Approach the assessment and design of EEM measures holistically, bearing in mind the occupants' practices and lifestyles.

The new Standard is comprehensive and contains a typical retrofit process, as well as detailed guidance (at 4.3.2) setting out what should be considered, documented or done, depending on the role the surveyor has agreed to undertake.

Appendix A will be particularly key as this contains technical considerations for a typical residential property retrofit projects and lists the specific issues that should be considered.

This is also an area of practice where safety hazards will be particularly relevant, since EEMs can negatively impact air quality and lead to radon exposure for example.  Appendix D sets out common safety hazards typically encountered in dwellings such as mould growth and exposure to VOCs.

Key takeaways

Due to the importance of EEMs and their effect on a property's value and desirability, surveyors carrying out residential work should ensure that they familiarise themselves with the new Standard, even if they do not intend to undertake standalone retrofit projects. This would include surveyors carrying out homebuyer surveys and mortgage valuations.

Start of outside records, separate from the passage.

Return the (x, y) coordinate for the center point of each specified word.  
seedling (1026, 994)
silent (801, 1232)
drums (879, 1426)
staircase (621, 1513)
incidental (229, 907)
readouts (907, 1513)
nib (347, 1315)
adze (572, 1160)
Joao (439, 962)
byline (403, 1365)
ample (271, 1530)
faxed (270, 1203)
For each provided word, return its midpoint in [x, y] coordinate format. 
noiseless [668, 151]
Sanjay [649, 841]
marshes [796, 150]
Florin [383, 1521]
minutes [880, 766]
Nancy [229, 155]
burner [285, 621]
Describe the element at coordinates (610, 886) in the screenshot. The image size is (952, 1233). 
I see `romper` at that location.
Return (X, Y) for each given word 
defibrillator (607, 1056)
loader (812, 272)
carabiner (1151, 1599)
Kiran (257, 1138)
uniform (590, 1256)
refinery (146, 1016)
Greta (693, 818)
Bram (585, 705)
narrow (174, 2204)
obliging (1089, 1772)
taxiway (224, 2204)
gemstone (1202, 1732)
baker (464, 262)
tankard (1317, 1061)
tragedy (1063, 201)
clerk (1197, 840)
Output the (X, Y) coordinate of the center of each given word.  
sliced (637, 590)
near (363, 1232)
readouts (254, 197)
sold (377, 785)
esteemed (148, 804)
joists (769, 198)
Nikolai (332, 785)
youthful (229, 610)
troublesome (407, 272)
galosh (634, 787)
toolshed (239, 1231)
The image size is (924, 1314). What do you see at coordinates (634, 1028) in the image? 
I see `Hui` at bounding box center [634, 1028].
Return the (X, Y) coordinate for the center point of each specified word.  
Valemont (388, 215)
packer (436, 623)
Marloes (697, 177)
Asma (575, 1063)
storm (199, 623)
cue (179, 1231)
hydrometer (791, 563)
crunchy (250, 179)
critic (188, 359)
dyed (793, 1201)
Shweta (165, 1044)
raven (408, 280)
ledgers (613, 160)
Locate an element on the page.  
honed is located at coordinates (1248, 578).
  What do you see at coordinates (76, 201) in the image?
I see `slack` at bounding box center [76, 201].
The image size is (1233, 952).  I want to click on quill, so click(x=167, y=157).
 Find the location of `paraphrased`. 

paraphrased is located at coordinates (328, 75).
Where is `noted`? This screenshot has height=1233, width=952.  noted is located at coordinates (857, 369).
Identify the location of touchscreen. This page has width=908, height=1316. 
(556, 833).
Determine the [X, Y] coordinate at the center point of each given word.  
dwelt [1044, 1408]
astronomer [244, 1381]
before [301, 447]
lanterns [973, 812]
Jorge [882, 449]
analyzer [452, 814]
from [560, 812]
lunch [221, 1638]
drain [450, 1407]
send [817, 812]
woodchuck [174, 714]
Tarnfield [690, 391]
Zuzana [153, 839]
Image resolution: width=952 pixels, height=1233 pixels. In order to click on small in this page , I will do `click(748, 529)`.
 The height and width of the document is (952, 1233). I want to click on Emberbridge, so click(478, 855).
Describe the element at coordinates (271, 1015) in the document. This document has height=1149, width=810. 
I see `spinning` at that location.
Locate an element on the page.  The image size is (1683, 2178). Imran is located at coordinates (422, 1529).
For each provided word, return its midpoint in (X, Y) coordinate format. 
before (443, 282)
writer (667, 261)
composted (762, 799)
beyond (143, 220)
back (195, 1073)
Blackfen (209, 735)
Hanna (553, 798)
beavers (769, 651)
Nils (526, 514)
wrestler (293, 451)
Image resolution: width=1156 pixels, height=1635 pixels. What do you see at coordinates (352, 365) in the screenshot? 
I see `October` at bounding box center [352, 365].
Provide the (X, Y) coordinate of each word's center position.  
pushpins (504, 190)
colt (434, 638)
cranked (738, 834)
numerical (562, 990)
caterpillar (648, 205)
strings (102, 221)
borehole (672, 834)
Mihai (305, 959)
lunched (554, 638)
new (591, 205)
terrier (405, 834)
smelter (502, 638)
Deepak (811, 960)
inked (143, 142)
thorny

Surveyors should ensure that they only agree to provide residential retrofit services if they have a good understanding of EEMs and are familiar with relevant guidance and legislation, including PAS. The new Standard states (at Appendix A) that providing residential EEM retrofit services requires significant knowledge, understanding, skill and competence and that the requirements for such services will present a significant challenge to the design and surveying professions and the construction industry, given current and anticipated skill levels: "unless careful attention is paid to the necessary detail at all stages of the project, significant, costly and potentially hazardous defects will be built into thousands of UK homes, with resultant negative effects on occupiers’ well-being".   A challenging financial climate drives more civil claims, so this is not an area where work should be undertaken lightly.

Of course, providing advice on EEMs is something RICS expects when carrying out a homebuyer survey (see RICS commentary about the new Standard), so all surveyors advising on residential properties will need to have some familiarity with common EEMs.  There is certainly demand for such advice (RICS found that 78% of respondents would find it helpful if their surveyor could offer retrofitting advice when purchasing a property), but it will be difficult to provide detailed advice within the constraints of a standard survey and valuation.  It would be sensible to ensure that your terms of engagement are clear that you will not be providing detailed advice on EEMs unless specifically instructed to do so.

It will also continue to be important to be clear (not only in your own mind but also in your written agreement with the client) about which role you will be undertaking.  Particularly in smaller projects, "mission creep" is a real risk, which can result in the assumption of a greater responsibility than first envisaged (and quoted for) and make defending a complaint or claim more difficult. In particular, ensure that the terms of engagement are clear about whether you will be inspecting the property during the works and, if so, at what stages.

The new Standard recognises at 4.6 that advice on EEMs may change over time as global and regional legislation and practice and the property itself evolves.  This introduces an element of risk as practices evolve over time, so surveyors should be mindful of the risk of criticism for recommending an out of-date alteration or, conversely, failing to recommend a newer measure.  Keeping up-to-date with developments in this area will therefore be key to avoiding any claims on this basis, as will ensuring that any recommendations made are backed by evidence of their efficacy.